Our contact probably brought it up because Minjung is visibly pregnant and while he knew that Cliff has a baby under the age of one, he didn’t know that Ryan adopted a girl that, when added to his natural kids, brings his total to seven.  The last person from our trade desk, Seongpil (who wasn’t there because he was manning the desk), just came back from paternity leave for his second child.  While Marie wasn’t in the meeting, she’s sporting a very nice bump too.

All of these little ones (arrived and forthcoming) reminded me of a checklist by Leslie Beck from the Financial Planning Association that you can use or pass along to the parents of your new grandchildren.

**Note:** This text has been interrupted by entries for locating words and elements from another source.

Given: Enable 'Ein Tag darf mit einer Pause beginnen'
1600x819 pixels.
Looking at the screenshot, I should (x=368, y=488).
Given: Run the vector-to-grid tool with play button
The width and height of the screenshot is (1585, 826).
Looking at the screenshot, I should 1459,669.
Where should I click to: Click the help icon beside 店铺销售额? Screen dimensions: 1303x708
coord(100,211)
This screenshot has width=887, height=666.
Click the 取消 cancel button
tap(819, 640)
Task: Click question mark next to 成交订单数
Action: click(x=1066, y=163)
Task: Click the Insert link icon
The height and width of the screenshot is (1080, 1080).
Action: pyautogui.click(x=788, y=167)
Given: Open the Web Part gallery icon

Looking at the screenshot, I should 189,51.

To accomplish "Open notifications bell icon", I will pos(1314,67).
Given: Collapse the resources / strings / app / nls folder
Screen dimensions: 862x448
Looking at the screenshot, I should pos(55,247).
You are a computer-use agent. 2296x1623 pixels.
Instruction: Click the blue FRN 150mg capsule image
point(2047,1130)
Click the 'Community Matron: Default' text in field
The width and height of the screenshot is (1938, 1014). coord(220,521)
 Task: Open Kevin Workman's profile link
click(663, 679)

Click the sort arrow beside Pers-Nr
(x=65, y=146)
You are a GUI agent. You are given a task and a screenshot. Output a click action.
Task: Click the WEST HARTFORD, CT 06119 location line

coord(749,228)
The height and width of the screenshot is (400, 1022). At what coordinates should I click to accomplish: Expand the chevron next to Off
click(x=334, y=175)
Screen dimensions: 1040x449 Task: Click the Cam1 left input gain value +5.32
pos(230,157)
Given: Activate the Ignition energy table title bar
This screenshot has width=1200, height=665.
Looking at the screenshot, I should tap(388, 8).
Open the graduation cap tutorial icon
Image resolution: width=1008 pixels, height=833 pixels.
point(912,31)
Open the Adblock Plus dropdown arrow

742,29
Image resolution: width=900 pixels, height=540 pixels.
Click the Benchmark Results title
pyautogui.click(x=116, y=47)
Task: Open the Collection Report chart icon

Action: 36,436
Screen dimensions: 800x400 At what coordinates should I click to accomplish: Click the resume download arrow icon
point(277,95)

  1. Get a Social Security Number: Whether or not Social Security will be around when this child turns 67 (or 89 at that point), it’s still a must. Thankfully, it’s pretty easy and can be done when you apply for the birth certificate.  Even if your kid never gets a benefit, you’ll get a deduction for your new dependent and you need the SSA number for your tax return.
  2. Health insurance plans typically cover newborns for up to 30 days, but check with your plan to see what you need to do to make sure that your baby is covered.  I know a great guy whose child needed $1 million worth of healthcare due to a heart condition, so this is critical (thankfully the condition is long gone!).
  3. Review your will or trust.  Most young people ignore estate planning because they don’t have a lot of money, but it is essential to name a guardian for your new child.  Also, you may need to change the beneficiary designations on your 401ks, IRAs and other retirement accounts.  Different lawyers have different views on how this should be done, so talk to a lawyer about specific recommendations.
  4. Make sure you’ve got insurance for yourself to replace the income that you’re going to earn in the coming years.  We’re big fans of level premium term, which is what I have for my family.  If something happens to me, my income will be missed (among other things, I hope) and the insurance will cover that.  In 10 years or so, all of that insurance will be gone because the kids will be out of the house and will have to make their own money.
  5. If you can, start a college savings plan for your child.  When we first had kids, I felt like I was bleeding money on toys, diapers, multiple joggers and happy playtime classes.  Despite that, I still made some 529 contributions and 11 and 13 years later, all of the primary colored junk is gone, but their accounts have grown.  Grandparents, this is one where you can help a ton (along with some babysitting).

This list may seem daunting when you’re operating on little sleep and trying to do a million things, but make the time because time flies.  Chris told me that the nights were long and the years are short and he was exactly right.